** Begin Document extract **
The Story of I is the first solo album by former Yes keyboard player Patrick Moraz, released in June 1976.

Overview
After the success of Relayer, Yes next made a decision that each member would make a solo album. The Story of I is the first solo album by Patrick Moraz. By the time the album was released, Moraz was still touring with Yes but he was let go by the band in late 1976 after Rick Wakeman was booked on a session musician basis during the Going for the One recording sessions in Switzerland.

The album is based around a romantic story of a massive tower in the middle of a jungle. The tower lures people from all over the world to go inside it. Inside the tower, people are able to experience their wildest desires and fantasies. The only rule is that the people inside the tower may not fall in love with each other. However two people inside do so and decide to escape since the tower acts also as a prison which inhabitants are slaves of their own desires.

The album consists of fourteen tracks related to the story. The album, particularly the percussion section, is strongly influenced by Brazilian music. Much of the Latin percussion was recorded in Rio de Janeiro over two days in August 1975 and dubbed on to the tracks. The album uses pitch-bend controls on the synth/organ notes. The Story of I was chosen as the album of the year by Keyboard Magazine.
** End Document extract **
What is required
Carry on the article about Patrick Moraz's album The Story of I, picking up right after its last sentence.
** Begin Source excerpt **
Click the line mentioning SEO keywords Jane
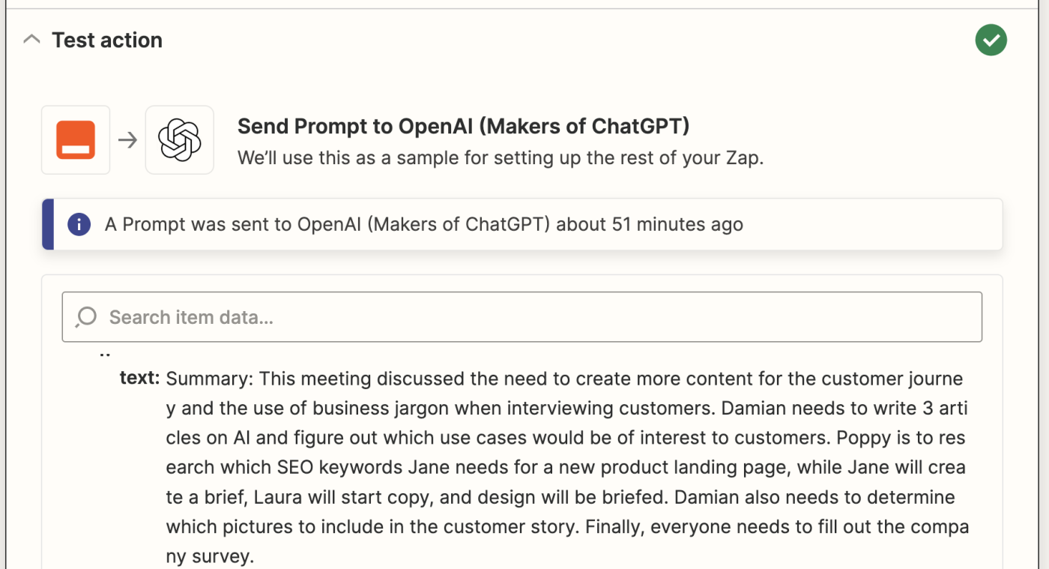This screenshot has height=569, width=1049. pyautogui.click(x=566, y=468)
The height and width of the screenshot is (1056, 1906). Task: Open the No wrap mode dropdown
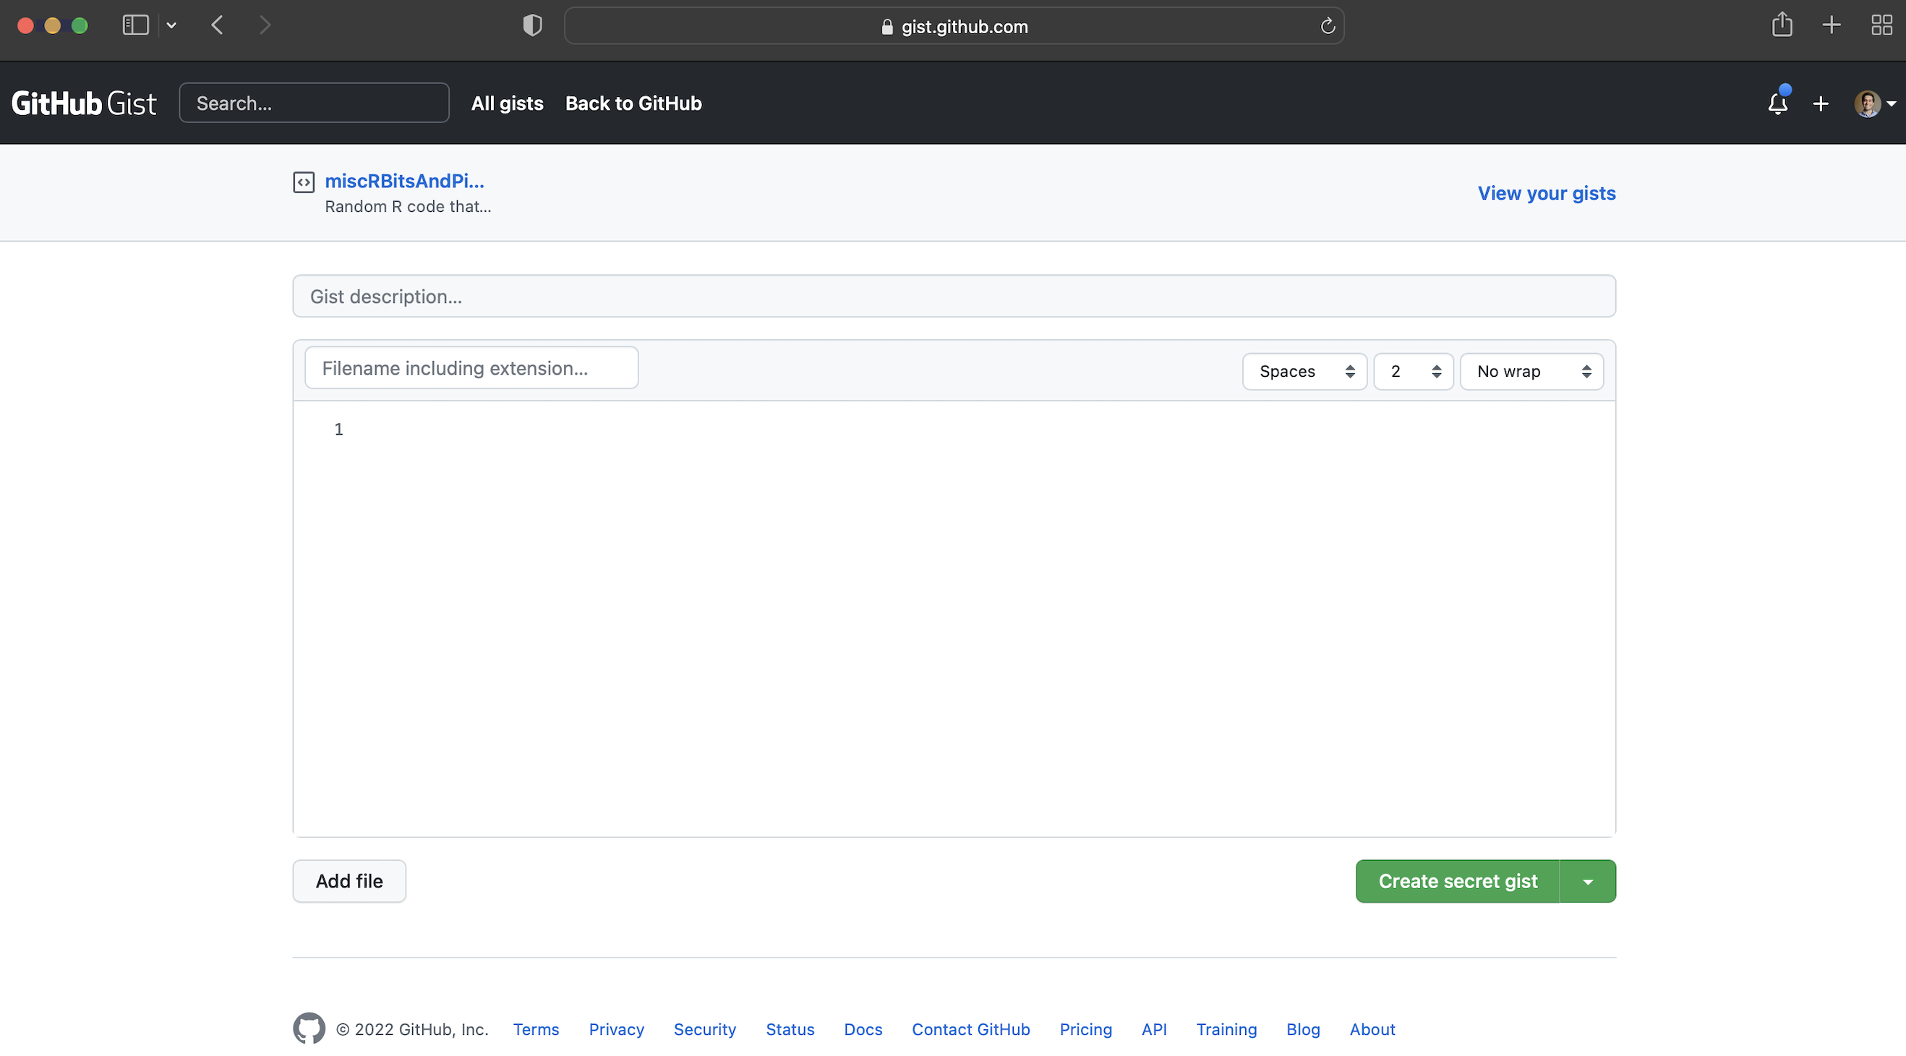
** End Source excerpt **
Result
Reception

Allmusic's retrospective review praised the album's blending of styles, finding in the various tracks "hints of funk and marimba, Caribbean and South American styles, and even flamenco, all guided by Moraz's whirlwind keyboard playing." They also made special note of Andy Newmark's drumming and the strong variety of instruments, and concluded, "The Story of I is a refreshing twist from this progressive craftsman and can sincerely be appreciated by all audiences."

Track listing
All songs written by Patrick Moraz & John McBurnie (McBurnie's input is mostly limited to the lyrics in English).

All of the songs segue into each other except for 7 and 8, the point at which side one ended and side two began on the original vinyl release. However, track 8 begins similarly to the ending of track 7.

 "Impact" (3:31)
 "Warmer Hands" (3:31)
 "The Storm" (0:52)
 "Cachaça (Baião)" (4:07)
 "Intermezzo" (2:49)
 "Indoors" (3:44)
 "Best Years of Our Lives" (3:59)
 "Descent" (1:43)
 "Incantation (Procession)" (1:51) (includes a brief piece of a field recording of Amazon Indian music)
 "Dancing Now" (4:38)
 "Impressions (The Dream)" (2:49)
 "Like a Child in Disguise" (4:05)
 "Rise and Fall" (5:34)
 "Symphony in the Space" (2:56)

Personnel
Patrick Moraz - keyboards, piano, organ, synthesizers, marimbaphone, additional assorted percussion
John McBurnie - lead vocals
Vivienne McAuliffe -  vocals and additional lead vocals
Ray Gomez - lead and rhythm guitars
Jean de Antoni - lead and rhythm guitars
Jeff Berlin - bass 
Alphonse Mouzon - drums (1-7)
Andy Newmark - drums (8-14)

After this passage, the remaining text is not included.